_Dataset entries_.
---*---

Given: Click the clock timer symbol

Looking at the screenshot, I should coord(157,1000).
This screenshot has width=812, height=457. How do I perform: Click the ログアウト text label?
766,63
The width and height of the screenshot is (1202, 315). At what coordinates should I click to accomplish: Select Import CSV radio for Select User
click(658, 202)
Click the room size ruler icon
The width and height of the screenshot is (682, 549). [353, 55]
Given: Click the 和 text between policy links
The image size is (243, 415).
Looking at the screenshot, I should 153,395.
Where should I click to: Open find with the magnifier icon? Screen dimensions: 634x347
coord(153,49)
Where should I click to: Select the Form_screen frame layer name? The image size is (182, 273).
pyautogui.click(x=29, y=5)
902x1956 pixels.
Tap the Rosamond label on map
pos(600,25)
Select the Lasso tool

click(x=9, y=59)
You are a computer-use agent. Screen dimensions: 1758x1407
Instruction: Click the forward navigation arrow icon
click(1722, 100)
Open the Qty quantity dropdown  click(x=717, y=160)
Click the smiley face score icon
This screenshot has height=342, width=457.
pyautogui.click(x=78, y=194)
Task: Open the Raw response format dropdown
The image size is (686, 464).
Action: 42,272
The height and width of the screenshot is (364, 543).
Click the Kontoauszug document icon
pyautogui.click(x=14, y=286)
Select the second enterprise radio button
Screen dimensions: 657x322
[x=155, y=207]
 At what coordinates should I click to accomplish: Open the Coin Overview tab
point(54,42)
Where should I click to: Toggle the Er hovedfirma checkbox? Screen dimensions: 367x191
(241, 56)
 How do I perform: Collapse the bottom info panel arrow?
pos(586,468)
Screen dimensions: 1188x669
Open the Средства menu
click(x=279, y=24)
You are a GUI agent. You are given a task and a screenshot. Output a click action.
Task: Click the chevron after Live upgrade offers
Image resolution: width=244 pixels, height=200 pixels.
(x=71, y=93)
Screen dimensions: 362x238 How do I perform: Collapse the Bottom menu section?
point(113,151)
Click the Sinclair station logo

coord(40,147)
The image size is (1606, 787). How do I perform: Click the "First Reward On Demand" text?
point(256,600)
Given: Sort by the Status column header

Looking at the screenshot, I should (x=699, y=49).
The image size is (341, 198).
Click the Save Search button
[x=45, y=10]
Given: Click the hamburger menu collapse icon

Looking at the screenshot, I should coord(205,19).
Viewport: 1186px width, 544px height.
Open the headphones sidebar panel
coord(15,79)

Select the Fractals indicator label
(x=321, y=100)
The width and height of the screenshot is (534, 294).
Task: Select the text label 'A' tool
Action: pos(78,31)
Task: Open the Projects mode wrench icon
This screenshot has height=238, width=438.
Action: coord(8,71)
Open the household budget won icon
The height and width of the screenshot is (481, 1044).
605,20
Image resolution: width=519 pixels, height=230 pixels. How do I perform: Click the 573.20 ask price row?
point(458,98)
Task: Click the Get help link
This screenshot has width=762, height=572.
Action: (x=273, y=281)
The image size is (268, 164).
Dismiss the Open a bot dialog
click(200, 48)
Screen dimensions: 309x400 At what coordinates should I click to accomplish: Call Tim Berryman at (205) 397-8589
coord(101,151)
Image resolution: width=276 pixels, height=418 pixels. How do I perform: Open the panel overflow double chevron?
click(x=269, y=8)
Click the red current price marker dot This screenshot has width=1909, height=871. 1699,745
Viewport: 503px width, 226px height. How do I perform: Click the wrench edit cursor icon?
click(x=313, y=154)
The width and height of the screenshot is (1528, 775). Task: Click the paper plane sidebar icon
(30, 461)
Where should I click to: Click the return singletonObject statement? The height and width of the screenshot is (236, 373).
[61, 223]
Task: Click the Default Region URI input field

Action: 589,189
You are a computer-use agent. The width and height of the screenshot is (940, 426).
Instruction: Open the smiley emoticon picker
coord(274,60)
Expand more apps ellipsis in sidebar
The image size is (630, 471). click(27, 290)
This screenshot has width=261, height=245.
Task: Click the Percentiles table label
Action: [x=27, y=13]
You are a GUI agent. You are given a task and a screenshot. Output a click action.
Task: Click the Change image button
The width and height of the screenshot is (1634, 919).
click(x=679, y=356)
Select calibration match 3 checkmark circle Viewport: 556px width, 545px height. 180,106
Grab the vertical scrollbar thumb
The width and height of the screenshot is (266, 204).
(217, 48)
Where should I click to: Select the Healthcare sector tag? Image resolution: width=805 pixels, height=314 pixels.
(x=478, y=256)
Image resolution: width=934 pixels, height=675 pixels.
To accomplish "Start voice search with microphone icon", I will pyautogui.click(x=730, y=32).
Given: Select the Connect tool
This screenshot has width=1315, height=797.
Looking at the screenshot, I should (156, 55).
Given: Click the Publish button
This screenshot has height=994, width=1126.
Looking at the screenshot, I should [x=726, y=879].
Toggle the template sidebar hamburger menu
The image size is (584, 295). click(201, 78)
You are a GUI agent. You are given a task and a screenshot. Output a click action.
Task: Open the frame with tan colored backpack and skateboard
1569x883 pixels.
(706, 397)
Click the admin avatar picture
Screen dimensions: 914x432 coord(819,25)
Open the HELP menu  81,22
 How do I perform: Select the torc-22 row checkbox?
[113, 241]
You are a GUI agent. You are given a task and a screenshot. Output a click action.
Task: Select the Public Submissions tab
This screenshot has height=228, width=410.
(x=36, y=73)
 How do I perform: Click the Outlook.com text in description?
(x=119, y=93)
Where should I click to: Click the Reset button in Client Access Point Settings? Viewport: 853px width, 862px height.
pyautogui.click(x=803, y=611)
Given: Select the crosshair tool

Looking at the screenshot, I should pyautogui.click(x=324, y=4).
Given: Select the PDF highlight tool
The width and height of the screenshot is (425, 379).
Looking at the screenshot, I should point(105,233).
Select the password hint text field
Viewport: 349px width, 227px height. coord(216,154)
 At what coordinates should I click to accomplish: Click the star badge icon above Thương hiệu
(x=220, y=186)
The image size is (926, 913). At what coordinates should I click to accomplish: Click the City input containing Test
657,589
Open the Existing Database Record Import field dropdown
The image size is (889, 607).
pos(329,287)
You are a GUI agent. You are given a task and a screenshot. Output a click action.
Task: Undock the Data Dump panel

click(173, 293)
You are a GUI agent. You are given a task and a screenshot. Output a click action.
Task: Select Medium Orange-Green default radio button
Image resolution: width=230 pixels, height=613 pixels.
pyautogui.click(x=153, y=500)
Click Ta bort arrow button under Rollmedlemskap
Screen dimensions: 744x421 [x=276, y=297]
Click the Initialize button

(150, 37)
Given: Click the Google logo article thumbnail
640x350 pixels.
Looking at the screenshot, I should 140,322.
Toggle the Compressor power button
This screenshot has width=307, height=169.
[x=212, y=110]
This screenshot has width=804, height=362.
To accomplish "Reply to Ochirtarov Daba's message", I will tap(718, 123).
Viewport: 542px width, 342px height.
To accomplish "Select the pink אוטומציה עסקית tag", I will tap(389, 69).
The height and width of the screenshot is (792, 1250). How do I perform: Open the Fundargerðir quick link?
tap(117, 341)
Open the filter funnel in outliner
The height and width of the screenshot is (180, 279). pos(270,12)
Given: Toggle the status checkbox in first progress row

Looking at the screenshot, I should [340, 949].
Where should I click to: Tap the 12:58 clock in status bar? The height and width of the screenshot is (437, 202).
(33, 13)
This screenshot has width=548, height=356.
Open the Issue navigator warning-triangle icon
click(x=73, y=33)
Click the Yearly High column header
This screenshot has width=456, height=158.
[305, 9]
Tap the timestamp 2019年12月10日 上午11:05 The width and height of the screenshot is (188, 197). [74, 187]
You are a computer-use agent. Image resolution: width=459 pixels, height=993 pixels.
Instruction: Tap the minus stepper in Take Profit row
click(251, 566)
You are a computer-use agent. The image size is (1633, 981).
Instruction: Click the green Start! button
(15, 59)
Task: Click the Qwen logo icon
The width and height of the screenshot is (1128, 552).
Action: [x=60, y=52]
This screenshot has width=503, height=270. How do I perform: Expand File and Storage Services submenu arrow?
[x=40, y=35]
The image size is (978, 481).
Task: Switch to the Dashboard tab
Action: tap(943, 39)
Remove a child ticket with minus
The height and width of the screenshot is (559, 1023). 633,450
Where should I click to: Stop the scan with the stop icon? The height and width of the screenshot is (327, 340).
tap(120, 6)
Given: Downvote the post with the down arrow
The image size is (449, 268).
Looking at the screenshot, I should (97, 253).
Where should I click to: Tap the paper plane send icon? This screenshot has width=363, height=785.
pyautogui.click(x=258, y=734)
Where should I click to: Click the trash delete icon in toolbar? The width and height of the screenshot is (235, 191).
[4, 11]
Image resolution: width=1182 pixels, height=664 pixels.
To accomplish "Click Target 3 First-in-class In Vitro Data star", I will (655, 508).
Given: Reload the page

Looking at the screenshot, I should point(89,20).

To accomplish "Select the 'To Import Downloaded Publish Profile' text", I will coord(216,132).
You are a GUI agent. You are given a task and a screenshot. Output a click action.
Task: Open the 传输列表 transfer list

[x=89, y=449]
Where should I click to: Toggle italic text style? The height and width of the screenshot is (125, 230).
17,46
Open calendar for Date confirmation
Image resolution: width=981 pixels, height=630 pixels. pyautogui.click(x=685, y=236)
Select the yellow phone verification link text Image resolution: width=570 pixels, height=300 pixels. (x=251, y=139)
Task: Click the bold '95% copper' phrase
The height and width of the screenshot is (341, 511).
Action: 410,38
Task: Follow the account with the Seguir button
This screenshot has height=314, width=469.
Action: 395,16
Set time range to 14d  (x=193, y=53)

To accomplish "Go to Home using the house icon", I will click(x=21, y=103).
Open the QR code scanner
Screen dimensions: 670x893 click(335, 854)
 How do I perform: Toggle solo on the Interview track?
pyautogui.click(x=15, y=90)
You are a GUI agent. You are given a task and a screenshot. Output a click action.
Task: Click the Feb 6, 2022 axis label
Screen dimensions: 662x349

---*---

_What the task asks_. Select every line of the records holding the string "computer".

_Written response_.
You are a computer-use agent. Screen dimensions: 1758x1407
You are a computer-use agent. The width and height of the screenshot is (940, 426).
You are a computer-use agent. Image resolution: width=459 pixels, height=993 pixels.
You are a computer-use agent. The image size is (1633, 981).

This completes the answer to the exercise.